I. During the moratorium period, loan interest will increase unless specifically waived. Accumulated interest is added to the loan principal, increasing the total loan liability.

Also read | Personal Loan EMI: A Borrower’s Guide to Better Repayment Strategies

two. Push loan term: To avoid a sharp rise in EMIs after the moratorium, banks usually extend the loan tenor. Extending the tenor means the borrower will pay the EMI for a longer period.

three. Increased EMI volume: If the bank does not agree to extend the tenor, the EMI amount will go up to account for the accrued interest and the unchanged loan tenor.

Four. Influence: Therefore, the borrower may end up paying more over the life of the loan due to accrued interest. While immediate cash flow pressures have eased, the overall cost of lending has increased.

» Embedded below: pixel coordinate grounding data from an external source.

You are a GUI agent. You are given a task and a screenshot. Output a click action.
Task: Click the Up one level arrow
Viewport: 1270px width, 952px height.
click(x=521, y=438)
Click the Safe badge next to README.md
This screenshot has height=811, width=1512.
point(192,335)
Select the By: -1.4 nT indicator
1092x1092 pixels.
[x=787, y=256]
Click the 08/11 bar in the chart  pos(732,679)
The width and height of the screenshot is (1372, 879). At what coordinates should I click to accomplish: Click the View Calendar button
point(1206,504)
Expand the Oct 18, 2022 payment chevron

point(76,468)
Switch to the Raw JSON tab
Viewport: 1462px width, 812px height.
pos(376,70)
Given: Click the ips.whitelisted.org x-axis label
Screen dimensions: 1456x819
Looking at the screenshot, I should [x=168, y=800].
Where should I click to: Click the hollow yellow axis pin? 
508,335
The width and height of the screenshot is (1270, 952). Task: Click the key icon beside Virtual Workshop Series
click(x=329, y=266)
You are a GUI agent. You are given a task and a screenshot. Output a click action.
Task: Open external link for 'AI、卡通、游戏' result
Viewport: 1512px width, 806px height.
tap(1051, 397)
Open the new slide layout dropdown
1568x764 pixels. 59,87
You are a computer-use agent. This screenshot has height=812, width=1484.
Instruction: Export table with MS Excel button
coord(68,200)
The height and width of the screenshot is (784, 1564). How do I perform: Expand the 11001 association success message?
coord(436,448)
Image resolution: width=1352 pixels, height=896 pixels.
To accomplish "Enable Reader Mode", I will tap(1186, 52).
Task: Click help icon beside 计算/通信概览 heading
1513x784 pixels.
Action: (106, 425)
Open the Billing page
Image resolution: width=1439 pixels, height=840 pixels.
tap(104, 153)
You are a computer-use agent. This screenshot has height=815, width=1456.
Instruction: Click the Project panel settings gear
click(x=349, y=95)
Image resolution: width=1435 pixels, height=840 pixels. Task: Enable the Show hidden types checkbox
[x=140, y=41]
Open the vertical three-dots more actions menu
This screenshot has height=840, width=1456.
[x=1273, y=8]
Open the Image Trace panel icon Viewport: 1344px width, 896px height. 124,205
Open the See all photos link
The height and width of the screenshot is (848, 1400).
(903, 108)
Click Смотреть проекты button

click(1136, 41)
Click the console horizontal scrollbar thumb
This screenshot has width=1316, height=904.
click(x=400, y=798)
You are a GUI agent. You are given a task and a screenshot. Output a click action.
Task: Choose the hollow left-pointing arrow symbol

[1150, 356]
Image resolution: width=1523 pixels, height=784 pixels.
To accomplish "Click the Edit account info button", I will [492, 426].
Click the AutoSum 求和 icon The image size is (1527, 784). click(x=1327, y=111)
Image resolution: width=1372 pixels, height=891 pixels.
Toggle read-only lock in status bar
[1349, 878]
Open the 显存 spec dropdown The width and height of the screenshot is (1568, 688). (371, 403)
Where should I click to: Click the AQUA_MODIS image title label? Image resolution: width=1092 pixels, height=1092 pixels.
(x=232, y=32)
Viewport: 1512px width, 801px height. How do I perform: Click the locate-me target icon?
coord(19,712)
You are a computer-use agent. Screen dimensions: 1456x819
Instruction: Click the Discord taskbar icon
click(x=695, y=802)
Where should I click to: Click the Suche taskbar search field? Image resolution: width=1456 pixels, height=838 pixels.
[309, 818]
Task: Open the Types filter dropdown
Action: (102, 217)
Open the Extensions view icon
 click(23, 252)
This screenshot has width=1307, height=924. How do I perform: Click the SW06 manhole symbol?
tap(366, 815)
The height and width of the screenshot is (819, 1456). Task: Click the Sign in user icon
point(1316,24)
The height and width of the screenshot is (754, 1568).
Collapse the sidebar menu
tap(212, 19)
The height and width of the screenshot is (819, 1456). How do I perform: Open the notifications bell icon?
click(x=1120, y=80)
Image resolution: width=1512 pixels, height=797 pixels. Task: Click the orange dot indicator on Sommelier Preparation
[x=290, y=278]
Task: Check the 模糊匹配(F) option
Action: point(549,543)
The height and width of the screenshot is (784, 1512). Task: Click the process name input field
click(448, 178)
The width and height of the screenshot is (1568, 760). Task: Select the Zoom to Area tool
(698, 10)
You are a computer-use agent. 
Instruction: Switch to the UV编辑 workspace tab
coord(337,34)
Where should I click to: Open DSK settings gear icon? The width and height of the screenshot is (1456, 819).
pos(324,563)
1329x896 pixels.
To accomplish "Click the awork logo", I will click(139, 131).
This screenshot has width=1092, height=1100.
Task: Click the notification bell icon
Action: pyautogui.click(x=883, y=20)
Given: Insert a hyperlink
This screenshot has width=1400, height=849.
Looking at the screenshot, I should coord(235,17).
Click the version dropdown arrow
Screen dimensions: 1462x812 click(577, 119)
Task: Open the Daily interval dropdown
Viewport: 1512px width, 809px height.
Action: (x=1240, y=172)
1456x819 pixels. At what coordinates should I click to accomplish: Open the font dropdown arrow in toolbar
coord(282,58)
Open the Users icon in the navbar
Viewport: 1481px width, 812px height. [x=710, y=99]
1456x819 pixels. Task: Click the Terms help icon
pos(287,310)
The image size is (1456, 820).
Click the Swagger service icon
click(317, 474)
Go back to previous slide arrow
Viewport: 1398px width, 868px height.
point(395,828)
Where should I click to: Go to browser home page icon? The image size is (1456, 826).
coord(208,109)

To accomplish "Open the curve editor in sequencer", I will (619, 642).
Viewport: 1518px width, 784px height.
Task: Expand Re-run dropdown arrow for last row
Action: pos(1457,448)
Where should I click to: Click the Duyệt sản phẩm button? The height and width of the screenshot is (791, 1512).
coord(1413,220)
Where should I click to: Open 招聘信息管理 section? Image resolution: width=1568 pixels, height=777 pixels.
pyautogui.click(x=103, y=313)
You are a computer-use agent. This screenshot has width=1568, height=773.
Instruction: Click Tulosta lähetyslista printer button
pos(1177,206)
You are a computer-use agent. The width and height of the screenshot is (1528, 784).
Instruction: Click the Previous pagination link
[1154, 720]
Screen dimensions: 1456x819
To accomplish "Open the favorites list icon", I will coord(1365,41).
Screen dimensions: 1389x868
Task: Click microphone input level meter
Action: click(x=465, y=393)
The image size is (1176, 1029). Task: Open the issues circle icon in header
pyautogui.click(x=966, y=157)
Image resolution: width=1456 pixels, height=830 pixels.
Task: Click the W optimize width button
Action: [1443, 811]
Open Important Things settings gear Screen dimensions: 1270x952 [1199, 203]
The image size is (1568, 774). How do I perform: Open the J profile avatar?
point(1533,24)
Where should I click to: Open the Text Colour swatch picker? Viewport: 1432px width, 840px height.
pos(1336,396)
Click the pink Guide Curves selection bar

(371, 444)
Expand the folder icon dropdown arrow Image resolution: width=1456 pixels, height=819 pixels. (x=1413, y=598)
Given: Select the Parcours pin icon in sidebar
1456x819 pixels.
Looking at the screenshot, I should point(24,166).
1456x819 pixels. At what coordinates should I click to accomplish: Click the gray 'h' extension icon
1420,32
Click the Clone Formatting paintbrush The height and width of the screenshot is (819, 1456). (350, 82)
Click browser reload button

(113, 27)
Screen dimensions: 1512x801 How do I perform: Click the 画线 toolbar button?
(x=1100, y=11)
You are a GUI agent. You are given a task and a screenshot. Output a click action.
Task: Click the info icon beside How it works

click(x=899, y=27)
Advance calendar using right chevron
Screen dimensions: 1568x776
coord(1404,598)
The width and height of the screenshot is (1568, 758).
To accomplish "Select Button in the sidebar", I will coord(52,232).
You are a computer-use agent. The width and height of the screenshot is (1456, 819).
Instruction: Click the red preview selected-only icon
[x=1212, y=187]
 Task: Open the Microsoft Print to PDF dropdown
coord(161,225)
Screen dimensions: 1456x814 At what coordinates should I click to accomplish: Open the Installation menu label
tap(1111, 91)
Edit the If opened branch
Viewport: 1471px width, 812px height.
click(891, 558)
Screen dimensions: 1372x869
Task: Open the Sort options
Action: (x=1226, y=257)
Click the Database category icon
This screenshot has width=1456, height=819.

Also read | Earn Rs 15,000? Find out if you qualify for a personal loan

illustration

Let’s say you want to apply for a personal loan $5 lakhs at 12% interest which you intend to repay within 36 months.

Case 1: No moratorium

The total interest on the loan repaid within 36 months is $97,857. Therefore, the total amount that needs to be repaid is $5,97,857.

Case 2: Suspension

Let’s say you wait six months before starting to repay your loan. Interest will continue to accrue during these six months.

During this period you only pay interest. Therefore, calculate interest according to the following formula:

Interest rate X term X loan amount

(5,00,000 X 12/100 X 6/12 = $30,000).

After six months, the accumulated interest will be $30,000. The total interest is $1,27,857.

Therefore, the total amount that needs to be repaid is $6,27,857.

Personal Loan EMI Calculator

It is highly recommended to use the personal loan EMI calculator to assess the impact of the moratorium on EMI.

When you enter the loan amount, tenor and interest rate in this calculator, you can find out the EMI you need to pay and the total interest you need to pay during the loan tenure.